→ **Problem description**
Exactly as given, write out the lines from the one containing "Viewport: 892px width, 1586px height." through the end of the listing, with both ends included and nothing else.

------------------------------

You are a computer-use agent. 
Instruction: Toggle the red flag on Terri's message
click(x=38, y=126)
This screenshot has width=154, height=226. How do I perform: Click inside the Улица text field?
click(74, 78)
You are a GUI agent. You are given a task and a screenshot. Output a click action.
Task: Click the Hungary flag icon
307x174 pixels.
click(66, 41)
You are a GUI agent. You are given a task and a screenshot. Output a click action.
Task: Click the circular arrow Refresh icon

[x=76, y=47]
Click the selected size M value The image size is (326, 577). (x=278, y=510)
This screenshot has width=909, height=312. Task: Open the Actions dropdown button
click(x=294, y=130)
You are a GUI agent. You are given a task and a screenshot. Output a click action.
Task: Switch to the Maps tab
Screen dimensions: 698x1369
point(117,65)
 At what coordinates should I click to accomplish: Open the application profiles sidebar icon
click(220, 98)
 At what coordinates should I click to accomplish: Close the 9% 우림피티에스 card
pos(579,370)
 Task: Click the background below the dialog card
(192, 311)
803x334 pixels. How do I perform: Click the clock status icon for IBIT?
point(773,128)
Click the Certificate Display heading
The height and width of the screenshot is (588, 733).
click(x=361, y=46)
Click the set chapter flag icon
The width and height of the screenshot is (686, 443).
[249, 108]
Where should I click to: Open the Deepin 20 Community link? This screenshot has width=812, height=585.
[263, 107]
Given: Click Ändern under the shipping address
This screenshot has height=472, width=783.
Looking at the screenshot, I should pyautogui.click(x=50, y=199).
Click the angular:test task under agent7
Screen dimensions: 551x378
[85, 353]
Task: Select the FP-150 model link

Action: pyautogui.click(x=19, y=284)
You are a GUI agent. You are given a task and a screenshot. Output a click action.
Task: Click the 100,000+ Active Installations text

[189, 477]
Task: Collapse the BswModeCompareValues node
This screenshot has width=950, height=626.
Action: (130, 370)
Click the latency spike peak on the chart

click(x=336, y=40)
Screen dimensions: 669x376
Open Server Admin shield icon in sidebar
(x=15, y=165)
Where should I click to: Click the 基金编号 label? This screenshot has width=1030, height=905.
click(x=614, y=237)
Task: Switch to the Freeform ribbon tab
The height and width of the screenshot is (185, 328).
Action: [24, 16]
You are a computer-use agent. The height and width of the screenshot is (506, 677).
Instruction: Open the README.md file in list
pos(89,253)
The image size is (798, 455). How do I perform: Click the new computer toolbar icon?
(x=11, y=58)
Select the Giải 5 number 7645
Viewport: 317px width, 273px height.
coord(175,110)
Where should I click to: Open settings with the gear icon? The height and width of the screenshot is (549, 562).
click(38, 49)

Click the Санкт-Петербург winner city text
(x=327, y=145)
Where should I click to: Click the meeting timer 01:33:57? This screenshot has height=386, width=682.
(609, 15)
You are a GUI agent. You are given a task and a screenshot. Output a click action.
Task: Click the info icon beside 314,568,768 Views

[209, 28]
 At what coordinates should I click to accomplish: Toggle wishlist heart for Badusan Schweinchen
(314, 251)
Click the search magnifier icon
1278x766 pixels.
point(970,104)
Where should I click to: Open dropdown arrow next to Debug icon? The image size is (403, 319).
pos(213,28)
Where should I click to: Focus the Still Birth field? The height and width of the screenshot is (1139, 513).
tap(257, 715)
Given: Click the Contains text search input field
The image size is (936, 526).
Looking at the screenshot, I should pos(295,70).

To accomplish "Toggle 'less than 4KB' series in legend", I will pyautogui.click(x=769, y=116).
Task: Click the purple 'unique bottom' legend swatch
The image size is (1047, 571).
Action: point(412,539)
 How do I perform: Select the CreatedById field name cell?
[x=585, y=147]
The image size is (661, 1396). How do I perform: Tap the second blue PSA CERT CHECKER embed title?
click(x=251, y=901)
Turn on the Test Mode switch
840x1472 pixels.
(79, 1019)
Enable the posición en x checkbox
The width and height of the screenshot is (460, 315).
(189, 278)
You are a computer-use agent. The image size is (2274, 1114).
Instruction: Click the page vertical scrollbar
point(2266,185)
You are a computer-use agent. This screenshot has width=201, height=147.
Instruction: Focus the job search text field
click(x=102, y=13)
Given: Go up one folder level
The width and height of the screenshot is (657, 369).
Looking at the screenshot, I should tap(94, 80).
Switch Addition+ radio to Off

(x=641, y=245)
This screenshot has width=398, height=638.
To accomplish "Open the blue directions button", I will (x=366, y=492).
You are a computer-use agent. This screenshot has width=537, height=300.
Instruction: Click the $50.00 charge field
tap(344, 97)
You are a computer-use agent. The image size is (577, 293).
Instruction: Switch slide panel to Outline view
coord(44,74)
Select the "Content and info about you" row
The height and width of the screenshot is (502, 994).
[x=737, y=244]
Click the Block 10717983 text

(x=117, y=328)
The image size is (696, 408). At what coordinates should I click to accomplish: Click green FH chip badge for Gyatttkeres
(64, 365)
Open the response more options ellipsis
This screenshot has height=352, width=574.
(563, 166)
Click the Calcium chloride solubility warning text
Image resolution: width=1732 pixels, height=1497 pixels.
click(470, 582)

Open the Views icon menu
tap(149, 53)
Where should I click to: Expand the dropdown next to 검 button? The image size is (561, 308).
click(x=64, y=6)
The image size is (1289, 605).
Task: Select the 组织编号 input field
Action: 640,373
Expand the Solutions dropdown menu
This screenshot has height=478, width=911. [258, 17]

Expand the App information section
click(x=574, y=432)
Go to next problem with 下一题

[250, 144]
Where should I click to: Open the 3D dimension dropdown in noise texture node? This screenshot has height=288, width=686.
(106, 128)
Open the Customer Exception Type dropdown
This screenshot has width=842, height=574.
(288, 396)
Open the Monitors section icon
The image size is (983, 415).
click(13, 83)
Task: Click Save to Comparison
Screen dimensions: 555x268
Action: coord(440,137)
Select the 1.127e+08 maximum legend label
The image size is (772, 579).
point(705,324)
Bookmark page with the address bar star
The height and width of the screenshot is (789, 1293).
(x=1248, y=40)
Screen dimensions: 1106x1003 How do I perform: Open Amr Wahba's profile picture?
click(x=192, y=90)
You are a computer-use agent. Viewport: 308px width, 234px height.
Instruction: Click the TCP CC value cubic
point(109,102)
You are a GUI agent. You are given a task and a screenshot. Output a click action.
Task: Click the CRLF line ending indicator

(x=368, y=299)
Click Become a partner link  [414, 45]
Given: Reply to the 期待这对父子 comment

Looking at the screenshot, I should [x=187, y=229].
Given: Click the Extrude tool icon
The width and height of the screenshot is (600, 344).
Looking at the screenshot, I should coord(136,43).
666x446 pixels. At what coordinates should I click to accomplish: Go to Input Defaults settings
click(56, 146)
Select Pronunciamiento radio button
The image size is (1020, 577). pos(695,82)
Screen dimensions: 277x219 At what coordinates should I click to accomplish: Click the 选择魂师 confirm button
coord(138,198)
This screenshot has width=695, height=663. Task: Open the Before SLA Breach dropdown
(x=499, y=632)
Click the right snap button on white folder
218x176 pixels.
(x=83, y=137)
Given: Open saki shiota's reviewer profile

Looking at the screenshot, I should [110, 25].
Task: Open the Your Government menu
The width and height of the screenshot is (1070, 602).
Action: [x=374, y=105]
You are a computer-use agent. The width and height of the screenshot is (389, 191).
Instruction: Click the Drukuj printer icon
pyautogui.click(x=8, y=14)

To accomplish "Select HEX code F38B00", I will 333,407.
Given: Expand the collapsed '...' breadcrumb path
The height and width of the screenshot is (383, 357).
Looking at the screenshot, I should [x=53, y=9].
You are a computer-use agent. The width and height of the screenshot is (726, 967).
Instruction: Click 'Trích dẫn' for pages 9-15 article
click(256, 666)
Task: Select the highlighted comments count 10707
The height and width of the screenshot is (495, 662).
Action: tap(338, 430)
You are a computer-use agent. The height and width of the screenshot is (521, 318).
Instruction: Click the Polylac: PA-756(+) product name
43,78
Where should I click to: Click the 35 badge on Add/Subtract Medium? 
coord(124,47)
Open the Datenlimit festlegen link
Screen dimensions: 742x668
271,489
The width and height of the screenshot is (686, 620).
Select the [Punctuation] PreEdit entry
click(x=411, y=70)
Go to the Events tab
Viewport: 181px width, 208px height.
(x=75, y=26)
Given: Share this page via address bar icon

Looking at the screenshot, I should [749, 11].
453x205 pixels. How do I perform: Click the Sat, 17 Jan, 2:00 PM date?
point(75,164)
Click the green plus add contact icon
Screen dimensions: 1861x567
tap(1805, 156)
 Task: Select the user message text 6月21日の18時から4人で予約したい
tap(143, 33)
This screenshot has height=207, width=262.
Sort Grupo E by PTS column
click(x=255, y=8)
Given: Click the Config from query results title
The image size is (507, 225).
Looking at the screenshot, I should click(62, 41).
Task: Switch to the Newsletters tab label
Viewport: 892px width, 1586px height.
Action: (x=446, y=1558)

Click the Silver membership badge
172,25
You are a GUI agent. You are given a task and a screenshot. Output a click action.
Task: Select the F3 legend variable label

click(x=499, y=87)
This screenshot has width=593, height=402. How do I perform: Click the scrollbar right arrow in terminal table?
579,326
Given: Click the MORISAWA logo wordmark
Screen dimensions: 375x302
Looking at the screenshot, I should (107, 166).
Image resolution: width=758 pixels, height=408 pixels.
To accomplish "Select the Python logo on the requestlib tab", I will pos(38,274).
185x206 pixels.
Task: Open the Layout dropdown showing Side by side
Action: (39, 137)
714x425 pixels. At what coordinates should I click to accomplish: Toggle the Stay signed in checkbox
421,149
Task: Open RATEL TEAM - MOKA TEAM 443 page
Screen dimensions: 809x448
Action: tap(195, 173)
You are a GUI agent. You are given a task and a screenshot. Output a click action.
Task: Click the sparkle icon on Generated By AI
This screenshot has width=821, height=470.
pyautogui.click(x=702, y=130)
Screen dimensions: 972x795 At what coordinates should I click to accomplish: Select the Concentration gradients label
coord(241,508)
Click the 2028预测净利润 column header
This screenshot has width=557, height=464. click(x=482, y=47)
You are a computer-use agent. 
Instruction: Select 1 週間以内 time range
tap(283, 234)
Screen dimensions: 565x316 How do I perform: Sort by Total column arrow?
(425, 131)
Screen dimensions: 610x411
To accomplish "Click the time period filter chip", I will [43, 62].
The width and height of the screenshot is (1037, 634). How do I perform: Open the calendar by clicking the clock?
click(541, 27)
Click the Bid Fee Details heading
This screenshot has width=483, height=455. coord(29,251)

------------------------------

→ **Answer for this exercise**
Viewport: 892px width, 1586px height.
Action: (x=446, y=1558)

Click the Silver membership badge
172,25
You are a GUI agent. You are given a task and a screenshot. Output a click action.
Task: Select the F3 legend variable label

click(x=499, y=87)
This screenshot has width=593, height=402. How do I perform: Click the scrollbar right arrow in terminal table?
579,326
Given: Click the MORISAWA logo wordmark
Screen dimensions: 375x302
Looking at the screenshot, I should (107, 166).
Image resolution: width=758 pixels, height=408 pixels.
To accomplish "Select the Python logo on the requestlib tab", I will pos(38,274).
185x206 pixels.
Task: Open the Layout dropdown showing Side by side
Action: (39, 137)
714x425 pixels. At what coordinates should I click to accomplish: Toggle the Stay signed in checkbox
421,149
Task: Open RATEL TEAM - MOKA TEAM 443 page
Screen dimensions: 809x448
Action: tap(195, 173)
You are a GUI agent. You are given a task and a screenshot. Output a click action.
Task: Click the sparkle icon on Generated By AI
This screenshot has width=821, height=470.
pyautogui.click(x=702, y=130)
Screen dimensions: 972x795 At what coordinates should I click to accomplish: Select the Concentration gradients label
coord(241,508)
Click the 2028预测净利润 column header
This screenshot has width=557, height=464. click(x=482, y=47)
You are a computer-use agent. 
Instruction: Select 1 週間以内 time range
tap(283, 234)
Screen dimensions: 565x316 How do I perform: Sort by Total column arrow?
(425, 131)
Screen dimensions: 610x411
To accomplish "Click the time period filter chip", I will [43, 62].
The width and height of the screenshot is (1037, 634). How do I perform: Open the calendar by clicking the clock?
click(541, 27)
Click the Bid Fee Details heading
This screenshot has width=483, height=455. coord(29,251)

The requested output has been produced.